Aim of the exercise -> Collect each line of the entries that holds the string "computer".

Task material ->
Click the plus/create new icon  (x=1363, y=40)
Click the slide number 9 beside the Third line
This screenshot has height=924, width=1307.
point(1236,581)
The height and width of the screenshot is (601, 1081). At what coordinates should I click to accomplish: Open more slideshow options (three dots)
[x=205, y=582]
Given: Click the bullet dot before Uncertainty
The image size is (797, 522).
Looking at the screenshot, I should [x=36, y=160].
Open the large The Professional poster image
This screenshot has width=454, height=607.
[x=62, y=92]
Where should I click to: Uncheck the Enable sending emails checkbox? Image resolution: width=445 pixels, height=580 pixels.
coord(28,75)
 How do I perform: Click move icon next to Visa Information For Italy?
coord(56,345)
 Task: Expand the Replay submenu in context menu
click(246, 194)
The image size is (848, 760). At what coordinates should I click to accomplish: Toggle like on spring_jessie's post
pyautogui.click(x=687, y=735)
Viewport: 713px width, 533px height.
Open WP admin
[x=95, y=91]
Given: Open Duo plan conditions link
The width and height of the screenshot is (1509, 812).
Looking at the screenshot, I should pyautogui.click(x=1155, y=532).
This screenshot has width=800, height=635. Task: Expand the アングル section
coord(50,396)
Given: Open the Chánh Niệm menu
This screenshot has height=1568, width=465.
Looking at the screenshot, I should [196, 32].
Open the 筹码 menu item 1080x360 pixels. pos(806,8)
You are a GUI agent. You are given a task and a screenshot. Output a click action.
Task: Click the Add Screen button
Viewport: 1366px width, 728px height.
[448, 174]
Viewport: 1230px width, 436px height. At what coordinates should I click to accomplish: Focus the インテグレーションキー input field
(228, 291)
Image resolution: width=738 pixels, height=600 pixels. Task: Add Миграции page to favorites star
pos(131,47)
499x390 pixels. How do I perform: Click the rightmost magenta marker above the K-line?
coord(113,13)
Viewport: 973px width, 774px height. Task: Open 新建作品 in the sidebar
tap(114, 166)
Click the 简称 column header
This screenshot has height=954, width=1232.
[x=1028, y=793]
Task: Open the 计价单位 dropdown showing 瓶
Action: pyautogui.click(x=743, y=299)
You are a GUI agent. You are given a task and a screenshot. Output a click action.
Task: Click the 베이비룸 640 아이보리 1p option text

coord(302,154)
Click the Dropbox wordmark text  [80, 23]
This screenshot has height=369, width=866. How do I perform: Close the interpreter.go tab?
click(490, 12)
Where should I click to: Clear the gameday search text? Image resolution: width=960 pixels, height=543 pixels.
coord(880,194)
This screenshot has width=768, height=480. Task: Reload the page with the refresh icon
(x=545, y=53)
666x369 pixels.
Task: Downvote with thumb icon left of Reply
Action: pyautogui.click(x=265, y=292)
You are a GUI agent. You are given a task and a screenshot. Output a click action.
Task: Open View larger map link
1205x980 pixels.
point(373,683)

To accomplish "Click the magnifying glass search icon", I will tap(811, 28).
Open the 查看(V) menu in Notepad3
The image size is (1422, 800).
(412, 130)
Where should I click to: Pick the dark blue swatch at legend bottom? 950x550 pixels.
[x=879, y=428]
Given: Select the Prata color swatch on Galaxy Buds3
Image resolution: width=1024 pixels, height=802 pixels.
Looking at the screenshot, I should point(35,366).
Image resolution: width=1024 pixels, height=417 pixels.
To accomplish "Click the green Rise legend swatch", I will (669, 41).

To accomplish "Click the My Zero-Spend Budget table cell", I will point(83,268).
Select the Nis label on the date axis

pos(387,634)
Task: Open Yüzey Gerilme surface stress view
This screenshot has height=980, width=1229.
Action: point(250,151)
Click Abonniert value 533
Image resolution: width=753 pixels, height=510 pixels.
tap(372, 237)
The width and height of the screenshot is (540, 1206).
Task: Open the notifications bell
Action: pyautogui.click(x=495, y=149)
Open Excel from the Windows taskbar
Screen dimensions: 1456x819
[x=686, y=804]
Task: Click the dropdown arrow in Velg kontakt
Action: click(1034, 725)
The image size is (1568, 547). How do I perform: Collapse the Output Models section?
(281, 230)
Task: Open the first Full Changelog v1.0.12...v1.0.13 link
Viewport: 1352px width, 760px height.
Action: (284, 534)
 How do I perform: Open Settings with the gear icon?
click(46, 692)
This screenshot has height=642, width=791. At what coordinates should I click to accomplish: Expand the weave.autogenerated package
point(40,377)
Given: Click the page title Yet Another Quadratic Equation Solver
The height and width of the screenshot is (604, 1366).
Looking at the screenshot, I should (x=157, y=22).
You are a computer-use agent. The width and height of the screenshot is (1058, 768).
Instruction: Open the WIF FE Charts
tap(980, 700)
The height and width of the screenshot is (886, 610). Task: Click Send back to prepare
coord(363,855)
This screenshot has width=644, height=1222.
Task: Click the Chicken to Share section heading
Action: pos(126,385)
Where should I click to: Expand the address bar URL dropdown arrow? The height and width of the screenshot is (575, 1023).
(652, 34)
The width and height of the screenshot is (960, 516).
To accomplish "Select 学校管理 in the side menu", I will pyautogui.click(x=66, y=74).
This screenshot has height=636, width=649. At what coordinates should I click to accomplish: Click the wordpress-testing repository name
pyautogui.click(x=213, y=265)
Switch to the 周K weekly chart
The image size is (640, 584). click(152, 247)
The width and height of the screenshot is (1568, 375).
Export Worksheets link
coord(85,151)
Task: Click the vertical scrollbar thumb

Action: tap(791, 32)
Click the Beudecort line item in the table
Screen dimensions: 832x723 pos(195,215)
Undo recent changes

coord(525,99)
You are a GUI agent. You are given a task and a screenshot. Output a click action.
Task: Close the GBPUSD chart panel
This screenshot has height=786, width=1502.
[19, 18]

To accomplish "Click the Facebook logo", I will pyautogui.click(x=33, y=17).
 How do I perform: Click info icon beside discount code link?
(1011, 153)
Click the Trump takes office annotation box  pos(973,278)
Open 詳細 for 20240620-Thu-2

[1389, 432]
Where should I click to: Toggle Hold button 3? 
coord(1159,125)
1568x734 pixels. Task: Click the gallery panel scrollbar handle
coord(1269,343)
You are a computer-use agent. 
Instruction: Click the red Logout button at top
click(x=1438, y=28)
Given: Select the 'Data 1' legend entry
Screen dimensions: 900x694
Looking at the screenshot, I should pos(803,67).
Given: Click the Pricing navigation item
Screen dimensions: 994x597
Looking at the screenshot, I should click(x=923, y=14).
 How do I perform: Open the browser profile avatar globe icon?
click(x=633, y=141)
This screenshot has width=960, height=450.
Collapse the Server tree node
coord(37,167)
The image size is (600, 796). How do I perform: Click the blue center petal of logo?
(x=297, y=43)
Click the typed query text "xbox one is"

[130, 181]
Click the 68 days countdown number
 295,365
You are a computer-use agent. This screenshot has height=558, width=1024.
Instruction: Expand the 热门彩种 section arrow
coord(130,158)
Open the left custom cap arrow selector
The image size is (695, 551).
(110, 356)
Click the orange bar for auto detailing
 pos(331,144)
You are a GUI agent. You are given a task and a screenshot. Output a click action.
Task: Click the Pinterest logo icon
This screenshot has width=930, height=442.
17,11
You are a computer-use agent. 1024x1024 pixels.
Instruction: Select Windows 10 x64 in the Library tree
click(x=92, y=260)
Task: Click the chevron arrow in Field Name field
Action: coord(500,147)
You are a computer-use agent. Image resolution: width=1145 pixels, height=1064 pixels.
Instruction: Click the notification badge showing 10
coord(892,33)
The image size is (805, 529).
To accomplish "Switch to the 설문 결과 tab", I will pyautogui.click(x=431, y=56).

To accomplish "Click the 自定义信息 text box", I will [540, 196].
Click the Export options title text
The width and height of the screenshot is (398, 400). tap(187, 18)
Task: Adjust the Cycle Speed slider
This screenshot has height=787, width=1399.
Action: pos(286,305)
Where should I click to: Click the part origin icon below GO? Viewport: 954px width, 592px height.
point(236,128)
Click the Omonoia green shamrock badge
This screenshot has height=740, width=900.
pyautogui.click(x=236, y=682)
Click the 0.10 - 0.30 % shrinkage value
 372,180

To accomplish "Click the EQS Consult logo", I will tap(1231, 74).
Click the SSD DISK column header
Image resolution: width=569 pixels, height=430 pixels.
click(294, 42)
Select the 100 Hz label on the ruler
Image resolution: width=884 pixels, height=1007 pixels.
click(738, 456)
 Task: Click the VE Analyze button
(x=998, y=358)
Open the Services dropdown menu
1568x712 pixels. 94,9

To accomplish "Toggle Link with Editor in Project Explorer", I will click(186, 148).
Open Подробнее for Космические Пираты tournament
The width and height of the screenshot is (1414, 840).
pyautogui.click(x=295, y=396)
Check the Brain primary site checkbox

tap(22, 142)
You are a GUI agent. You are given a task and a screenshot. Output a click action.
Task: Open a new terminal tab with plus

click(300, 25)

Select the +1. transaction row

The answer ->
You are a computer-use agent. The width and height of the screenshot is (1058, 768).
You are a computer-use agent. 
You are a computer-use agent. This screenshot has height=558, width=1024.
You are a computer-use agent. 1024x1024 pixels.
You are a computer-use agent. Image resolution: width=1145 pixels, height=1064 pixels.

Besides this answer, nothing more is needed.